**EXERCISE DETAILS:** Show every line of the items below that contains the word "screenshot", matching its case exactly.

**GIVEN DATA:**
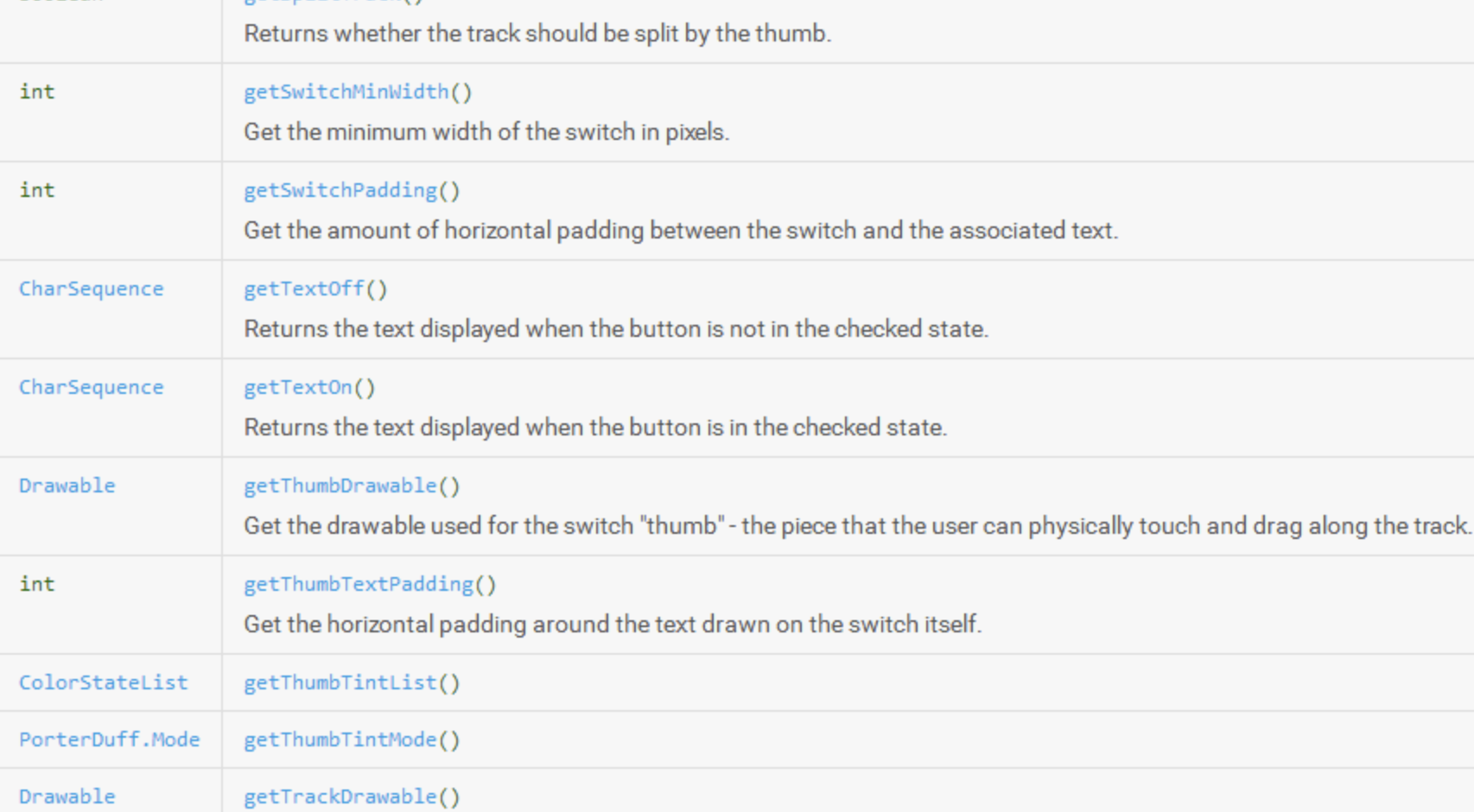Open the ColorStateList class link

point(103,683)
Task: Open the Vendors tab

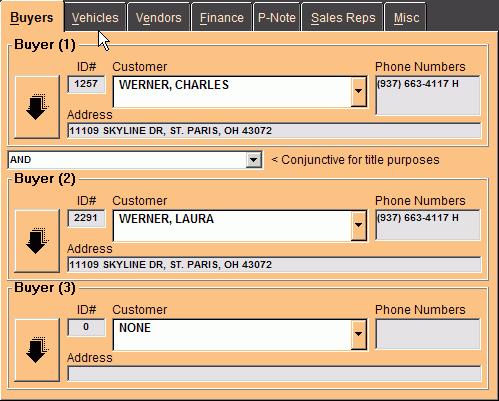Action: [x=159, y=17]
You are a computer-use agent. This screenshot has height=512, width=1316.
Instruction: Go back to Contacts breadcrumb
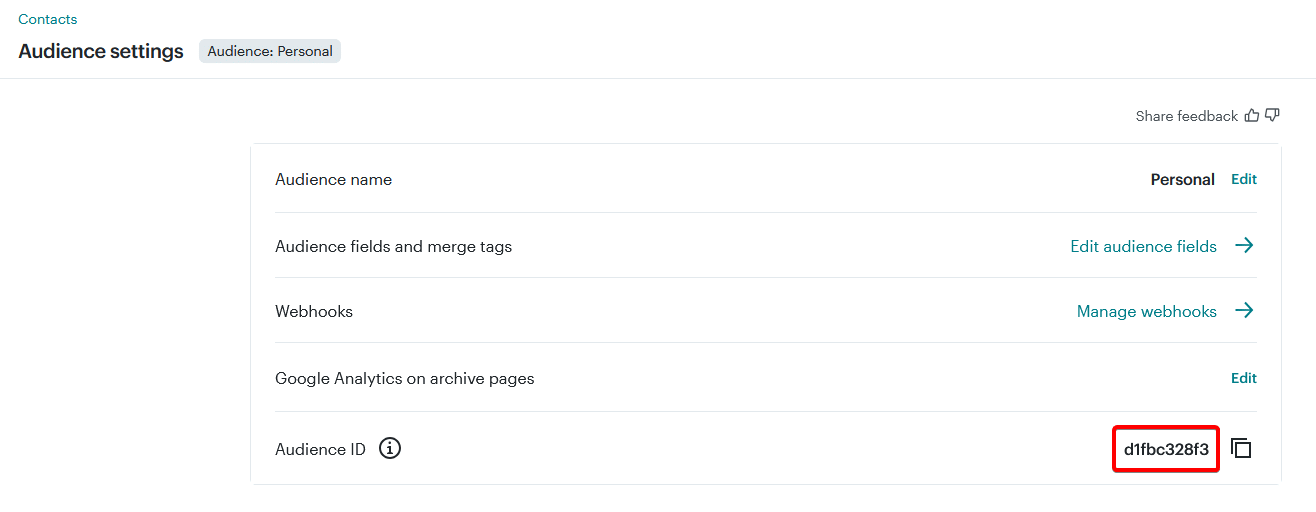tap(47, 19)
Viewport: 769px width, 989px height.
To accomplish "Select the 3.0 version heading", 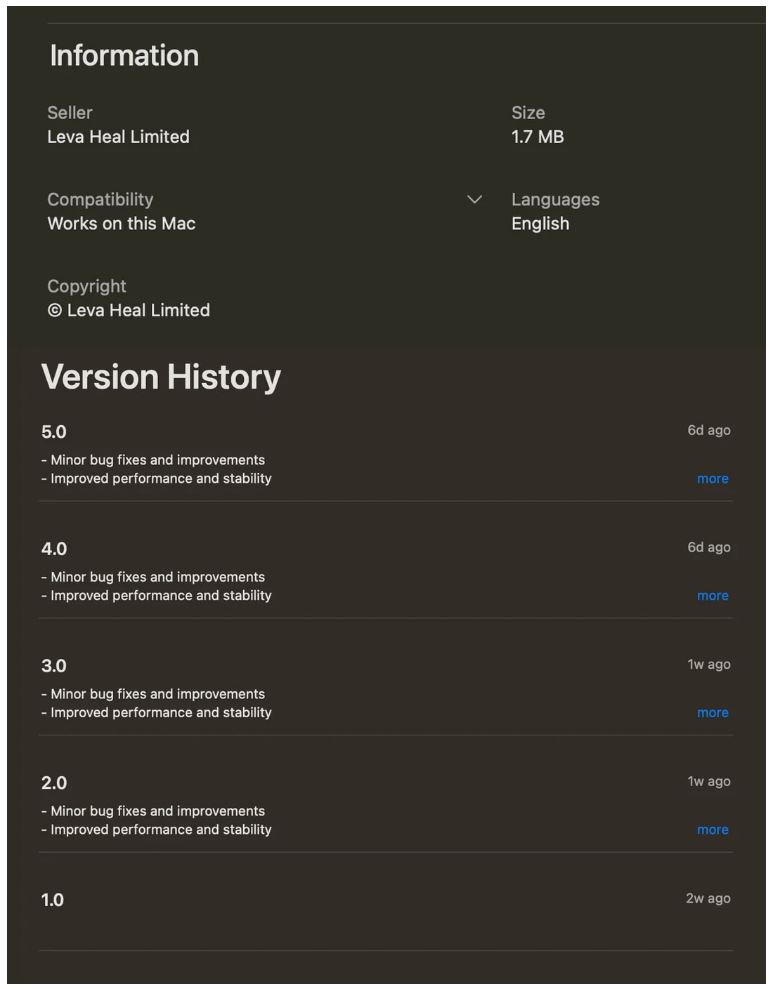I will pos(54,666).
...
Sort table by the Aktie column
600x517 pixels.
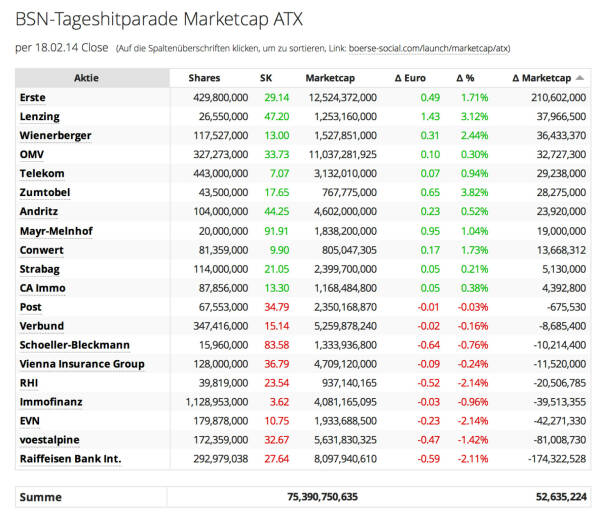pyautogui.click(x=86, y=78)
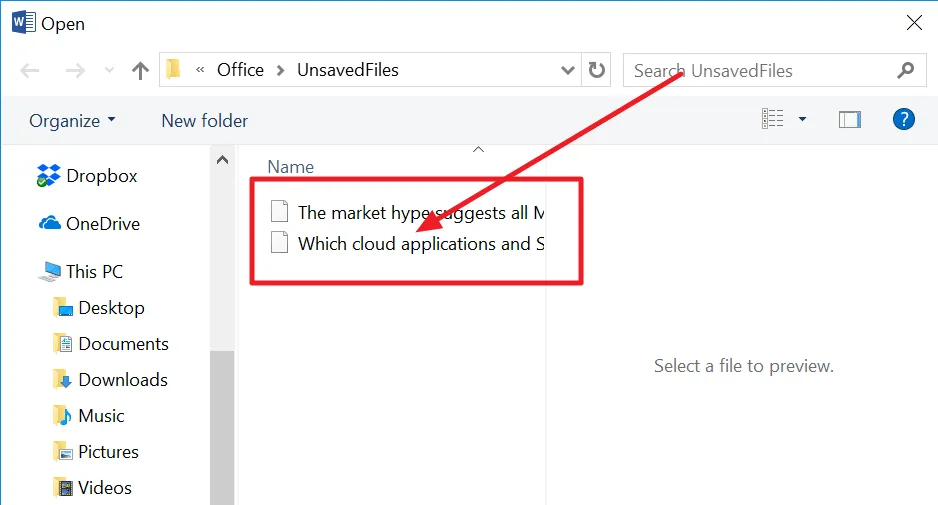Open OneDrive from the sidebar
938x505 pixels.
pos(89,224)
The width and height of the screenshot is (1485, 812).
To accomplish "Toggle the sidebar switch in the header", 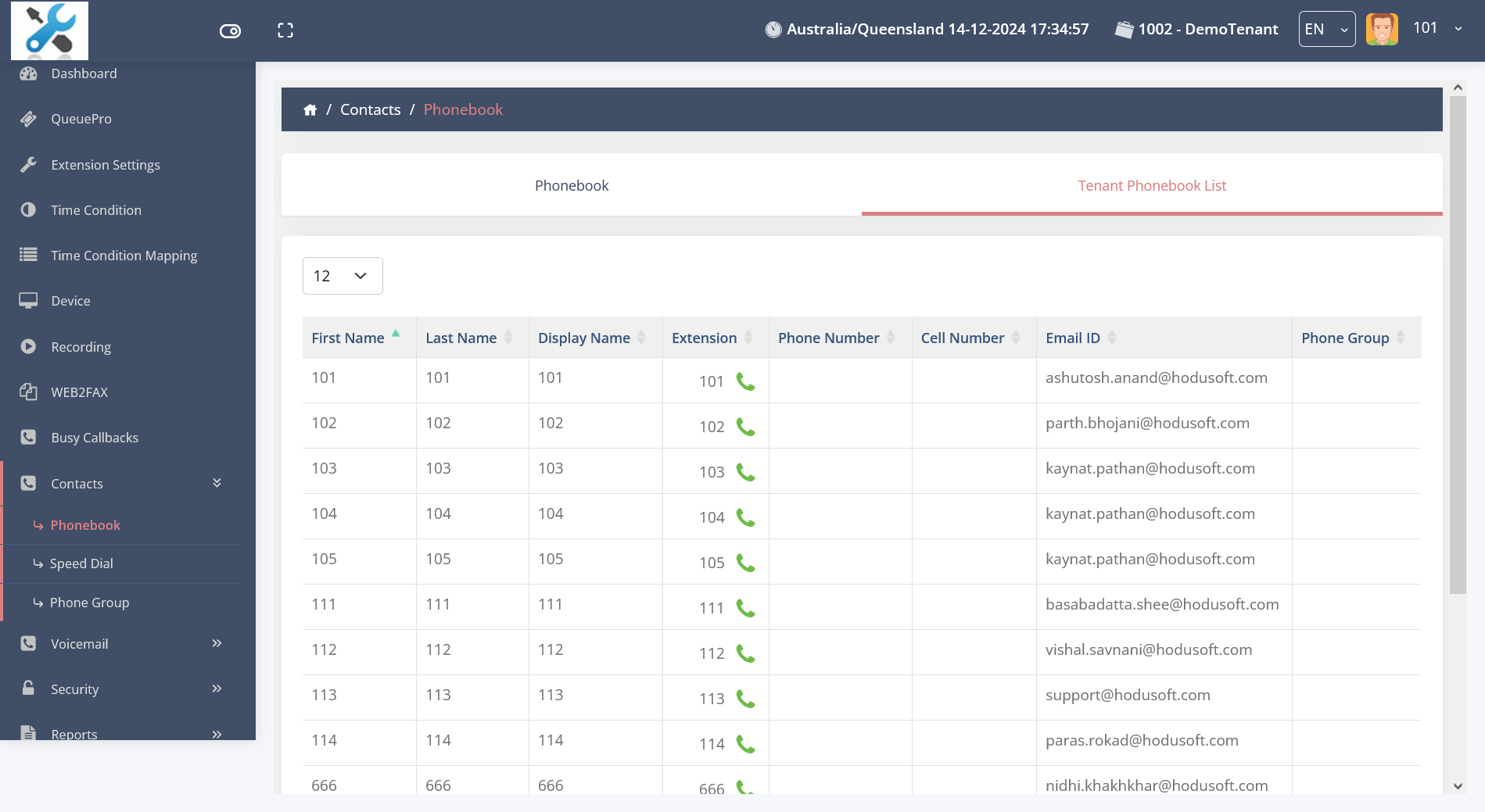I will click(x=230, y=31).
--
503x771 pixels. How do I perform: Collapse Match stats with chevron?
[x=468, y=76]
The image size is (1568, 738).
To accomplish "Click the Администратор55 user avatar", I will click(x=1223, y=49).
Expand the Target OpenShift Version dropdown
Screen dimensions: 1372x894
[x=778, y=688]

**RESULT BELOW:**
You are a computer-use agent. This screenshot has height=512, width=1316.
The width and height of the screenshot is (1485, 812).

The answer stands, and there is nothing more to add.